La conscience: source ou produit?

La conscience d'une certaine façon introduit à la modernité puisque c'est en en faisant un fondement premier de la philosophie et donc de la science que Descartes rompt avec la scholastique du Moyen-Âge et ouvre le champ au sujet et à l'individualisme.

Mais la modernité la plus actuelle, les neurosciences, pense plutôt la conscience comme un épiphénomène, pur produit de la matière.

On peut en effet comprendre la conscience de deux façons: comme un résultat ou comme une source.

Dans le premier cas, la conscience est produite par des causes extrinsèques. C'est là un des principes de tout matérialisme. Ainsi pour le marxisme par exemple, la conscience  est générée par les conditions matérielles de production, c'est-à-dire essentiellement par l'économie et les rapports de classes.

Les neurosciences se figurent la conscience comme un produit de l'architecture complexe du cerveau.

Mais on peut tout au contraire considérer la conscience comme une origine, source du sens qu'elle pose et des représentations qu'elle engendre. La conscience devient alors première par rapport au monde, à la matière, à la nature, à l'histoire et à l'économie.

La conscience est-elle une source ou un produit ou peut-être un peu des deux?

Cette question n'est pas seulement de portée métaphysique mais aussi anthropologique et même politique.

Si l'homme dont la conscience est l'attribut essentiel ne se pense que comme un sous produit de la matière, ne se réduit-il pas à une chose?

Si la pensée de l'homme trouve sa source dans autre chose que le sujet que reste-il de son autonomie? Il est en effet très difficile en posant un principe matériel antérieur à la conscience de croire en une liberté de l'individu car ses pensées, ses idées, ses valeurs ne sont alors que les effets de déterminations premières.

Il me paraît que nos idées seraient plus claires sur cette question si on cessait de confondre les pensées et la conscience. Les premières sont en partie conditionnées par le monde (mais en partie seulement) ; la seconde (ce qui nous permet de dire « JE ») est libre du monde qu'elle transcende. Le matérialisme se trompe ainsi en ne distinguant pas la conscience des pensées.

Cette distinction  n'est presque jamais d'ailleurs clairement établie dans les textes  philosophiques occidentaux° ou scientifiques°° qui traitent de la conscience ; on les assimile bien souvent. Pourtant n'est-il pas évident que les pensées sont des phénomènes psychiques apparaissant « dans » la conscience? Les pensées changent, passent; comment pourrions nous apercevoir ces changements sans un témoin immuable ?

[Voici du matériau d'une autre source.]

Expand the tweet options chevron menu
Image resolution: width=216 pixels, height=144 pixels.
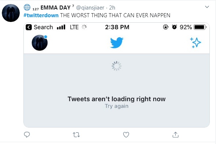coord(207,7)
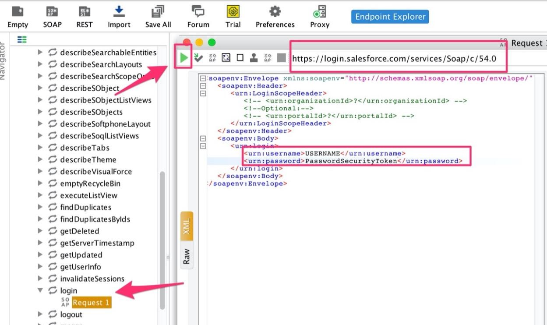Click the add request to TestCase checkmark icon
The image size is (547, 325).
pyautogui.click(x=198, y=58)
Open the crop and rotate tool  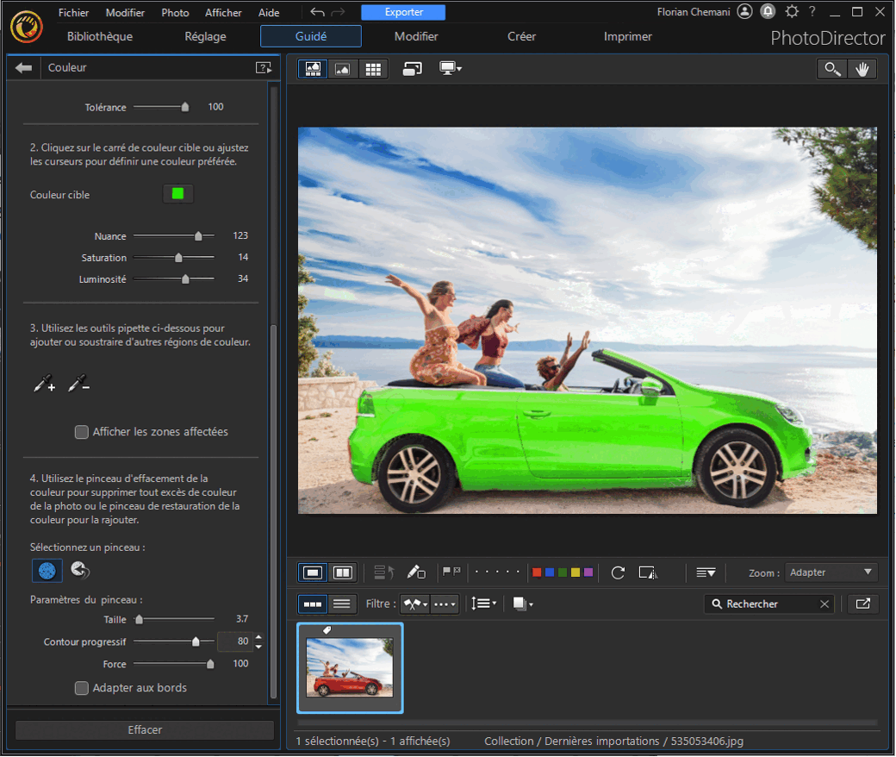point(647,572)
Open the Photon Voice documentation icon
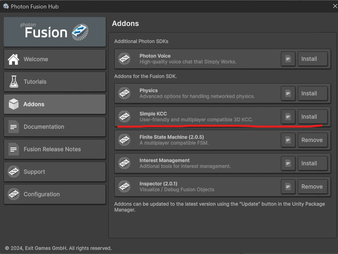The width and height of the screenshot is (338, 254). tap(288, 59)
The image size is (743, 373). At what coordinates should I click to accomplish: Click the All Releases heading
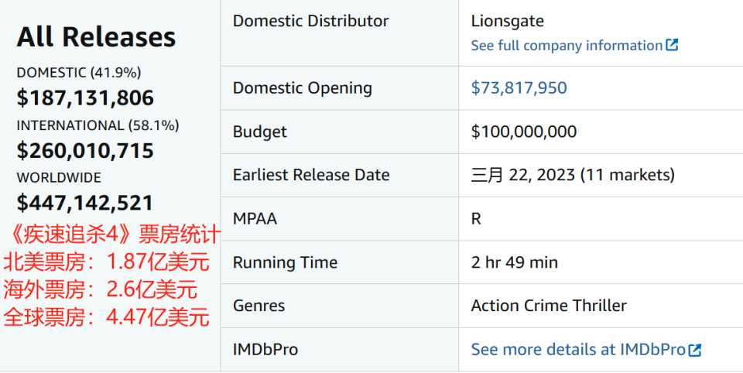point(96,37)

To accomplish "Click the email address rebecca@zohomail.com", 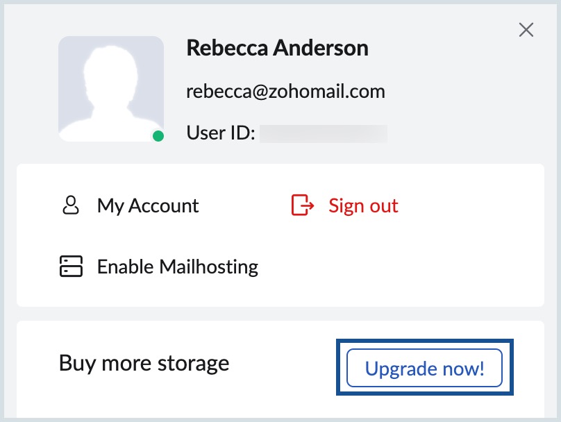I will pos(285,91).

La conscience est le fond permanent sans lequel aucune pensée n'est possible. Elle est la condition de toute liberté.

°Cette distinction est en revanche bien présente dans la philosophie indienne , par exemple dans ce texte L'éveil au Soi attribué à Shankara (8ème siècle): «distinct du corps, des sens , du mental , de l'intellect , de la nature, témoin de leur fonctionnement, sache que le Soi est comme un roi »(traduit du sanskrit par José Le Roy)

°°Je viens toutefois de lire Dominique Laplane, neuroscientifique, qui écrit ceci: « Un autre apport essentiel, beaucoup moins connu , de la neurologie contemporaine, tient à  la description  de l'état de conscience vide. L'existence de tels états est cependant évidente depuis des millénaires pour les méditants orientaux. Sauf exceptions, les scientifiques ne s'y intéressaient guère. Tout ce qui est mystique est suspect de mystification. » (Penser, c'est-à-dire? Armand Colin, 2005).